Efficient CO₂ photoreduction enabled by the one-dimensional (1D) porous structured NiTiO₃ nanorods

In this study, porous, and hollow nanorods of NiTiO₃ (NiTiO₃ NRs-p: 2–3 μm in length and 400 nm in diameter) are successfully prepared using an ethylene glycol-mediated approach at room temperature (25 °C), followed by calcination at 700 °C in air environment. Their rough surfaces and accumulated holes are advantageous for adsorption and subsequent photoreduction of carbon dioxide (CO₂) under UV–vis irradiation.

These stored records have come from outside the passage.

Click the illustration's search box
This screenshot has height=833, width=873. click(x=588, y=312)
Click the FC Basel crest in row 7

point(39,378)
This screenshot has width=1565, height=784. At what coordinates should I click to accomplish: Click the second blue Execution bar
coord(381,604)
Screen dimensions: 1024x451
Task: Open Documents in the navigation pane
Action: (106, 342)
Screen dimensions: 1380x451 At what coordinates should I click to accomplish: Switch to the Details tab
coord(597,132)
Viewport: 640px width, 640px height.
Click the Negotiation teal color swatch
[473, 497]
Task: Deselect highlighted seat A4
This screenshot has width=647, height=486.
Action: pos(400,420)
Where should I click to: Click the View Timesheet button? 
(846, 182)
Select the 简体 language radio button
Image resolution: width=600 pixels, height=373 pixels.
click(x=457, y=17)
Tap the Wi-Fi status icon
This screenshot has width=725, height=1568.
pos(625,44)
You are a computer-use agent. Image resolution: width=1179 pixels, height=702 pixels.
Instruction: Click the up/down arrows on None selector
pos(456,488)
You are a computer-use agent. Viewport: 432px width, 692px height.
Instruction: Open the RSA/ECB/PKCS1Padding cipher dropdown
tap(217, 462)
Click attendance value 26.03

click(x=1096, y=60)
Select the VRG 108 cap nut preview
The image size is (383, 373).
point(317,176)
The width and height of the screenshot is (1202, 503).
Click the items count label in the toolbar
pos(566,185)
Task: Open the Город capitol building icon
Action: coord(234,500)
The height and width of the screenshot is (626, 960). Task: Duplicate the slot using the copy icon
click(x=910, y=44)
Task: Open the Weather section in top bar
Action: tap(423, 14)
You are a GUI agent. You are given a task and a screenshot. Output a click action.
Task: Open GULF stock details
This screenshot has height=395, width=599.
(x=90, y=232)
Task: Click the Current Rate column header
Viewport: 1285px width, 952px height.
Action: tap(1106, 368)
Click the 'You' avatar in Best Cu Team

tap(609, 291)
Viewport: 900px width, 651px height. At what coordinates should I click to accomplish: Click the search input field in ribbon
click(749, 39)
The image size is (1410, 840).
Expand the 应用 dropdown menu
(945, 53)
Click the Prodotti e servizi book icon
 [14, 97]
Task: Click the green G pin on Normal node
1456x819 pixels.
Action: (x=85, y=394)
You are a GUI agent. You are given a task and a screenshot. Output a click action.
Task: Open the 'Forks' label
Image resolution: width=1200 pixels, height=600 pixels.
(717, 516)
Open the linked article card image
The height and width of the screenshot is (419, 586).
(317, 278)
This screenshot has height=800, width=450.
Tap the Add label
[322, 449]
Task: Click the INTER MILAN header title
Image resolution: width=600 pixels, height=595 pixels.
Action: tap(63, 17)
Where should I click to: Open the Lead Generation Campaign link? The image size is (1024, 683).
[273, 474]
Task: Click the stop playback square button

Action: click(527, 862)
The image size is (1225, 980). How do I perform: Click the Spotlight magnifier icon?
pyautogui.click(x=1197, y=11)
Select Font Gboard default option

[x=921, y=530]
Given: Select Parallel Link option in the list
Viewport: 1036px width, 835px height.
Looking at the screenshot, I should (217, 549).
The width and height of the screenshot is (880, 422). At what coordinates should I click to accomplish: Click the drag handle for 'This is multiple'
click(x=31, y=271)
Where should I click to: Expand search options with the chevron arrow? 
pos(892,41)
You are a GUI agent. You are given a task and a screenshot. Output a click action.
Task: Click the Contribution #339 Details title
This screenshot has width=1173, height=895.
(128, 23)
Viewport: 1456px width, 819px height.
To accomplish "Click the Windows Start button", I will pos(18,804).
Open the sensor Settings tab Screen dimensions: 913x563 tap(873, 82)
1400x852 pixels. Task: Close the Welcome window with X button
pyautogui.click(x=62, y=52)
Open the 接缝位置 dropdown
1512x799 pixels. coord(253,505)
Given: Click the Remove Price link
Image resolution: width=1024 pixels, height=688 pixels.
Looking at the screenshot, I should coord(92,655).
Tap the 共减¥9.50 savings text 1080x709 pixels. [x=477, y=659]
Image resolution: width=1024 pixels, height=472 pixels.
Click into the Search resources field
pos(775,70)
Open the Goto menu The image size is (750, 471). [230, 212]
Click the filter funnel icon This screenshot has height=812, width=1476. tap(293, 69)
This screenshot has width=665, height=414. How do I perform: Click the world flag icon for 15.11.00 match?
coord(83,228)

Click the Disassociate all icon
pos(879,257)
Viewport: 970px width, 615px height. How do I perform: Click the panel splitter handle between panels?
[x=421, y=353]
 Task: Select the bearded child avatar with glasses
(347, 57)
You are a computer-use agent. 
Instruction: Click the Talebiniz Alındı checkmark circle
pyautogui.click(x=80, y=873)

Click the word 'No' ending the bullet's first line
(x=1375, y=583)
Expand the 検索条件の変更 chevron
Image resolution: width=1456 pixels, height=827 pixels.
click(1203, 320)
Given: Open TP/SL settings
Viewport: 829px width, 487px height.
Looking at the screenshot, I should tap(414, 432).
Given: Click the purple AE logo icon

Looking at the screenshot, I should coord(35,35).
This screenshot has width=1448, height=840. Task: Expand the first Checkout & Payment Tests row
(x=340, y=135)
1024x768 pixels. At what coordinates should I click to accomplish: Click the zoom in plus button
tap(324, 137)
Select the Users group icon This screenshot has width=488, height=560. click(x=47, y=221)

The NiTiO₃ NRs-p exhibit superior performance in terms of photoconversion of CO₂ (purity 99.999 %, 100 mL/min) into gaseous CO (57.833 μmolg⁻¹ h⁻¹) and CH₄ (24.33 μmolg⁻¹ h⁻¹) with an overall CO₂ selectivity (S_CO2) of 89 %. In contrast, the solid NiTiO₃ nanorods (NiTiO₃ NRs) exhibit moderate performance in CO₂ reduction, producing CO (30.33 μmolg⁻¹ h⁻¹) and CH₄ (11.50 μmolg⁻¹ h⁻¹) with a CO₂ selectivity of S_CO2 = 60 %. NiTiO₃ NRs-p exhibits superior photocatalytic activity against CO₂ over other NiTiO₃ morphologies with similar physical and chemical properties (such as nanoparticles (NPs) and nanofibers (NFs). This enhancement in photocatalytic activity can be attributed to the porous texture and hollow rod-like structure of NiTiO₃ NRs-p, which provides a larger number of active sites to promote rapid mass transport. This unique one-dimensional (1D) structure also facilitates the separation of photogenerated electron-hole pairs, as demonstrated experimentally. This study opens a new room for a simple and facile routes for the photocatalytic conversion of CO₂ into solar fuels.